* _What you should do_: Please set down exactly the lines from the one containing "How do I perform: Focus" through the last line of the records below, both included, with no pictures.

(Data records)
******

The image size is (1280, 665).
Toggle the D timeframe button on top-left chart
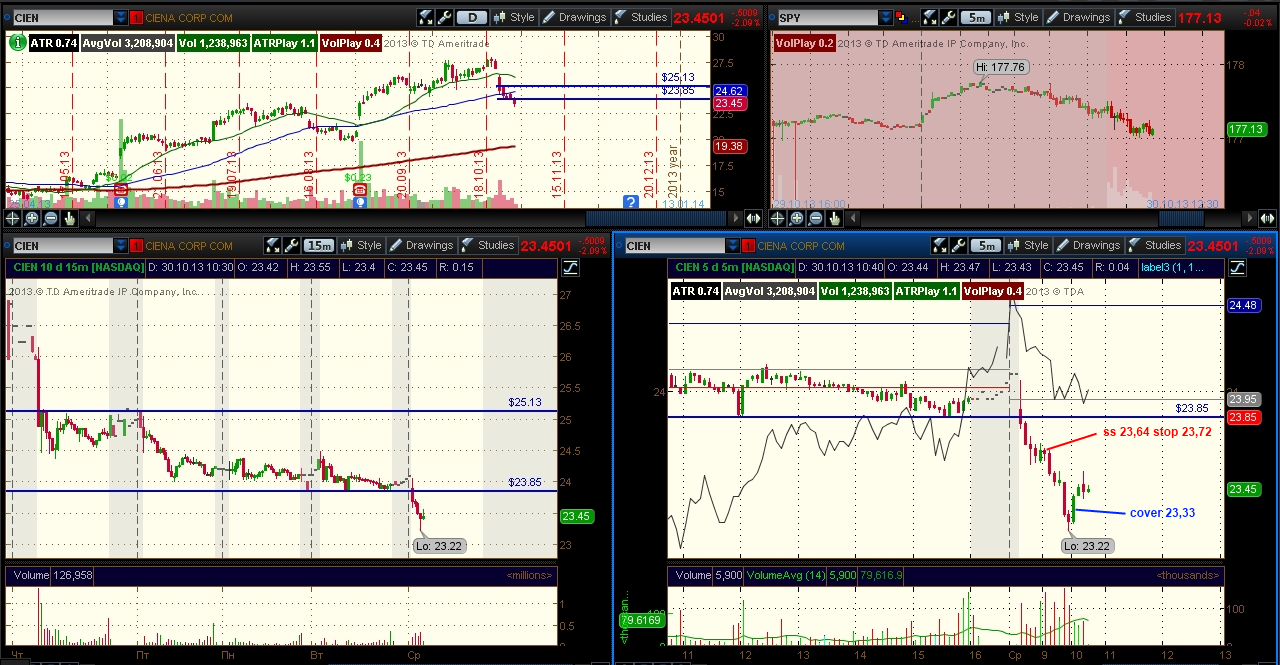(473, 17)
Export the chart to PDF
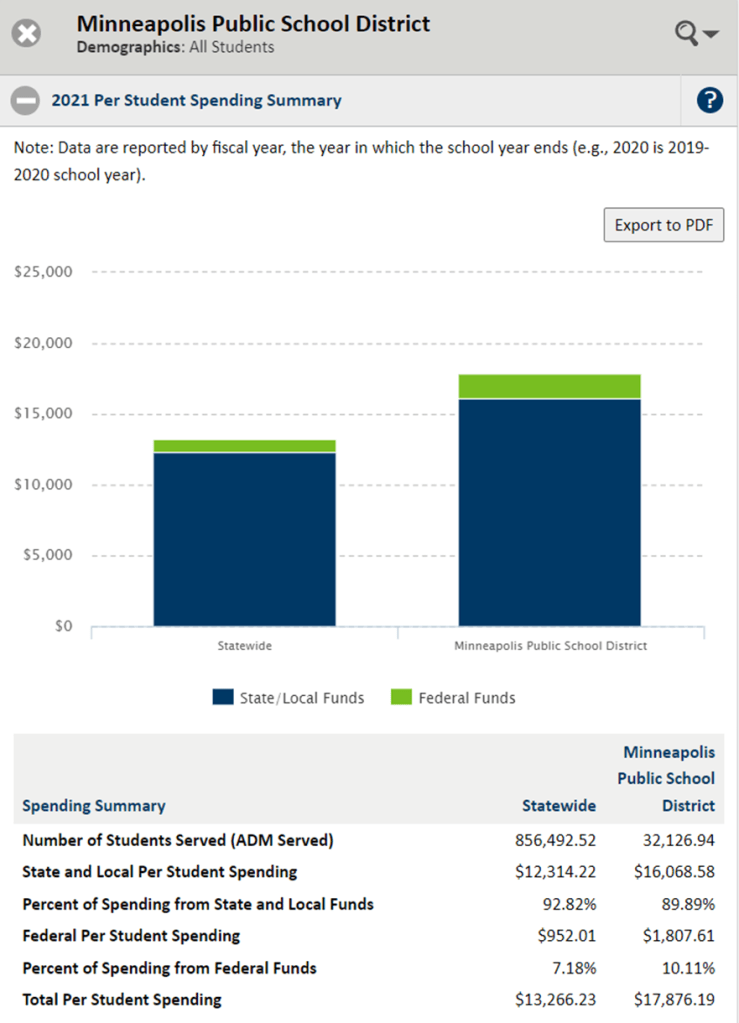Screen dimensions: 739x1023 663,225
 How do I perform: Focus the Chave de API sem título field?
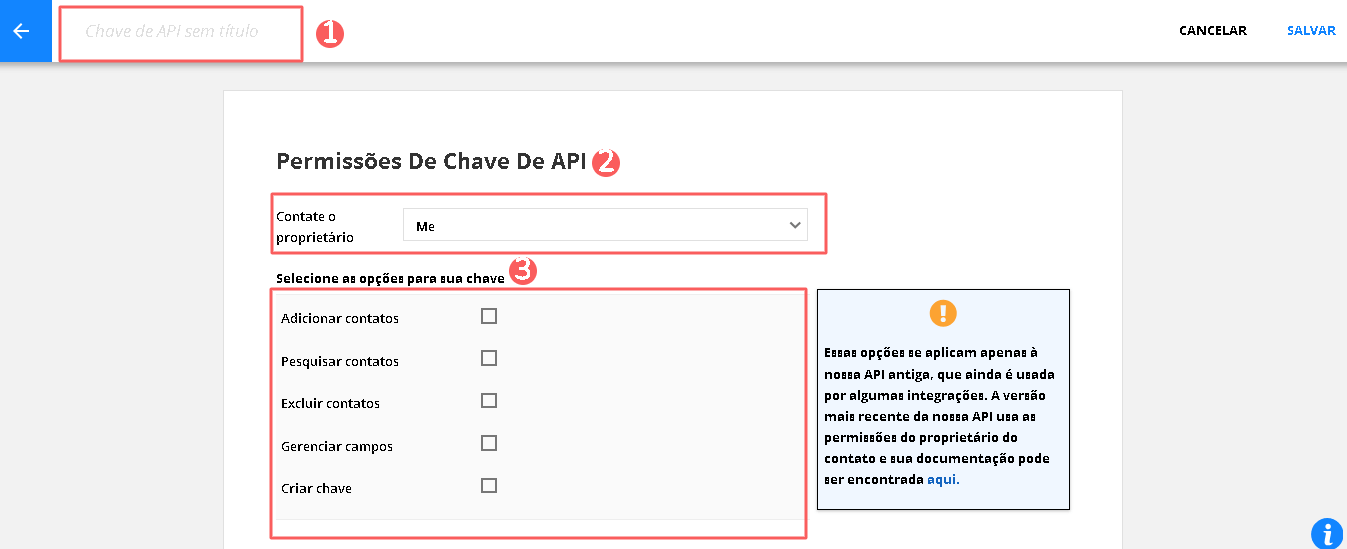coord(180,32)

******

* _Exercise response_:
 How do I perform: Focus the Chave de API sem título field?
coord(180,32)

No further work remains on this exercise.